I usually follow baseball pretty closely, at least checking the scores every day (Calcaterra does a particularly good job of this, I think, although fangraphs win pct graphs are also quite interesting). But this season, I've almost completely ignored baseball.

Which was, in retrospect, apparently not a good decision. First, the Nationals were legitimately good (as opposed to their first season in Washington, when they, at times, appeared like they might be good), finishing with the best record in the majors. Contributing to that, Bryce Harper had the fifth-best OPS+ ever for a 19-year old. Strasburg had a very good season, but might have been only the third best pitcher on the team (if ERA+ is your measure of choise). Elsewhere, Mike Trout upstaged Phat Albert on his own team (and it wasn't close). Miguel Cabrera was the first Triple Crown winner in many years. The new Wild Card system resulted in some weird games, including a massive controversy over the infield fly rule in the NL game.

But, like I said, I missed almost all of that. I didn't watch a single Nats game until game five of the division series, when I saw the Cards chip away at, and eventually overcome, a six-run Nats lead. Even worse, they had twice been down to their last strike. It wasn't exactly what I was hoping for, when I decided to turn the game on.
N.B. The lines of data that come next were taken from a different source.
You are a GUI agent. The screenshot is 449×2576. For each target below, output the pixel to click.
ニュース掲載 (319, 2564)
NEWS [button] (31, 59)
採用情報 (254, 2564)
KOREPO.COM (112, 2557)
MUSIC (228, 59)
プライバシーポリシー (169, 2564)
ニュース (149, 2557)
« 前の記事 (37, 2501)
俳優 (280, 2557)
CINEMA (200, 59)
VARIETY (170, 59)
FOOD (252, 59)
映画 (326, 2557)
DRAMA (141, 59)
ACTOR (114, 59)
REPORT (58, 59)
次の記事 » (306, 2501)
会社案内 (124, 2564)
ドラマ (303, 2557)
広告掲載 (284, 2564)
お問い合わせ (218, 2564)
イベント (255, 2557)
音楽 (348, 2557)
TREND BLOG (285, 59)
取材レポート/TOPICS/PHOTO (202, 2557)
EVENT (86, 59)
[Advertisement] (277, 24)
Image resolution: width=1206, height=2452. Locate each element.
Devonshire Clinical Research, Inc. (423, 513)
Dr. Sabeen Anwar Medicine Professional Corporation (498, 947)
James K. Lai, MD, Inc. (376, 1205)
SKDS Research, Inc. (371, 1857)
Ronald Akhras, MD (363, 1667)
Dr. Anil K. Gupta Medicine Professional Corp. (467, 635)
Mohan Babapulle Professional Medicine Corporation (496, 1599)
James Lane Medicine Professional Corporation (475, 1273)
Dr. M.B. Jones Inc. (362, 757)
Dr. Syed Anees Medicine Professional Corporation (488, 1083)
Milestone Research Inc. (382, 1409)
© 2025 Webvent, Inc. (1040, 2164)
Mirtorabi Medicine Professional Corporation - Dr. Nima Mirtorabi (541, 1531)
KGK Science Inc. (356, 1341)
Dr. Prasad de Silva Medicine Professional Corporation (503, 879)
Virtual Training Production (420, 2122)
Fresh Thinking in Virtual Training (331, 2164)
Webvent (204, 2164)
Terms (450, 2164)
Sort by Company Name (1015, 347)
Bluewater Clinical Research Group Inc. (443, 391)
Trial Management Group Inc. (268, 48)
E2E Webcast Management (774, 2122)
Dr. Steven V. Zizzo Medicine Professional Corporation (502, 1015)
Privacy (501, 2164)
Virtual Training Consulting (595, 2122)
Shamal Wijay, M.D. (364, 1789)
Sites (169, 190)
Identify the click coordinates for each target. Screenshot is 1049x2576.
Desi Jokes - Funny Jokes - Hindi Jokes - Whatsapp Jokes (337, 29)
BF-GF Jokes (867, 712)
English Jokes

I didn't watch another game until last night. I wasn't even going to turn the TV on, but my wife asked if anything was on, and that jogged my memory about the Giants and Tigers playing. When we turned it on, the Giants were down a run, but Posey came up as we turned it on, and knocked it out to turn that around immediately.

The Tigers put one out in the bottom of the inning to tie the game, and it became a bullpen duel. I figured that would heavily favor the Giants, but nobody scored until it got to extra innings. That generally favors the home team, but not last night, as the Giants managed to manufacture a run on a bloop, a nice sacrifice (applauding only the execution, not the strategy), followed by another dying quail in the top of the tenth.

Sergio Romo came in to close it out, and did so with style (but not subtlety). He threw five straight sliders to the first batter, getting a strikeout, five sinkers to the second (same result), and six sliders followed by one fastball to Cabrera for the final out (another strikeout).

It was an interesting, back and forth, game that the Giants took to cap a surprising sweep. So congratulations to the Giants on the win.  I think they can now consider Sabean's position a sinecure (if it wasn't already), for better or for worse.  And let's hope the Nats can do better next year, with a full year of Stras, and improvement in development (for Harper, especially) and health (for Werth, especially).